In the first part of this essay last Friday, I briefly recounted the history of Nazi Germany’s final years and how Hitler’s government managed to stave off collapse well past the point where the world war became a hopeless quest by marshalling all of the resources still available to the nation. The takeaway is that even though the inevitability of eventual collapse may have been as apparent to any rational observer then as it should be in America today, when it comes to extending the status quo for as long as humanly possible, rationality usually finds itself locked out in the cold.
In part two, I would like to examine what life is like for an average citizen living under a regime that is beginning to see its delusions of grandeur crumbling into dust. Once again, we can look to Hitler’s Germany for clues as to what our own future may well hold. Many people with only a superficial grasp of Nazi Germany’s history seem to have the idea that Hitler simply took power, snapped his fingers, and unleashed the Holocaust. The reality, however, is far more complex. Though life for Germany’s Jews was certainly precarious once Hitler was appointed Chancellor in 1933, their situation in fact only slowly deteriorated and it was not until 1942—more than two years after World War Two began—that the Final Solution became the official policy of the German government.

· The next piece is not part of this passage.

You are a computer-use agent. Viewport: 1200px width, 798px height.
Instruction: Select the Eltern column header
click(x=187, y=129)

In fact, by the time Reinhard Heydrich called the Wannsee Conference in January of that year, sealing their fate once and for all, the tide of war was already beginning to turn inexorably against the Nazis.

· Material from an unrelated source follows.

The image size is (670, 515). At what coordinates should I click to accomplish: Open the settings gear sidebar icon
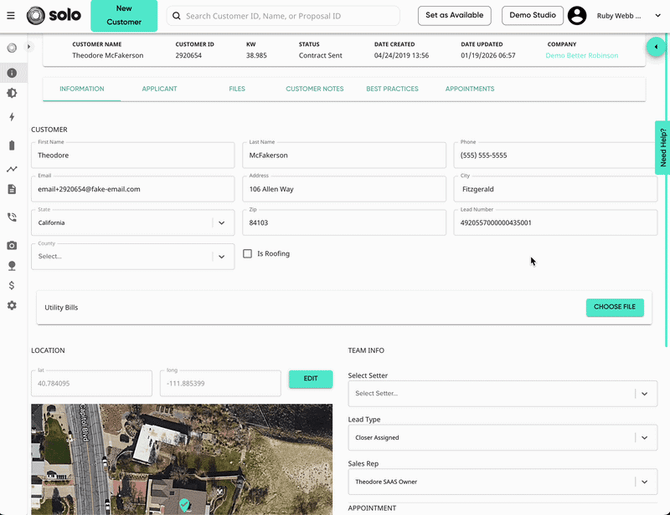point(12,305)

The lesson here is again fairly simple: governments become more repressive during times of national crisis, and that repression increases as the situation becomes more desperate. Looking back at some of the greatest assaults on individual liberties throughout American history—the Alien and Sedition Acts in the late 1790s, the suspension of Habeas Corpus during the Civil War, the imprisonment of antiwar protestors during World War I, the Palmer raids during the first wave of Red scares, the internment of Japanese-Americans during World War II, the McCarthy hearings early in the Cold War, the Kent State shootings when the Vietnam War had become a hopeless quagmire and waterboarding, rendition, and warrantless wiretapping during the “War” on Terror—shows that they all occurred at a time when America was either actively at war or feared it was about to be attacked.

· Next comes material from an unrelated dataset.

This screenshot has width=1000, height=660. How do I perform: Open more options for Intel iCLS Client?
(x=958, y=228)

What is even more illustrative than the Holocaust in the case of Nazi Germany is the repression the regime unleashed against many Aryan Germans once defeat became inevitable. The Nazi regime was built on terror, of course, and many communists, labor unionists, Social Democrats and others deemed “undesirable” were rounded up after Hitler’s ascension to power to be beaten and tortured in the first concentration camps. What is less well remembered is that after the regime had successfully placed its boot heel on the necks of the German populace, many of the concentration camp inmates were released, and by the late 1930s, only a relatively small number of Germans were still suffering “indefinite detention.”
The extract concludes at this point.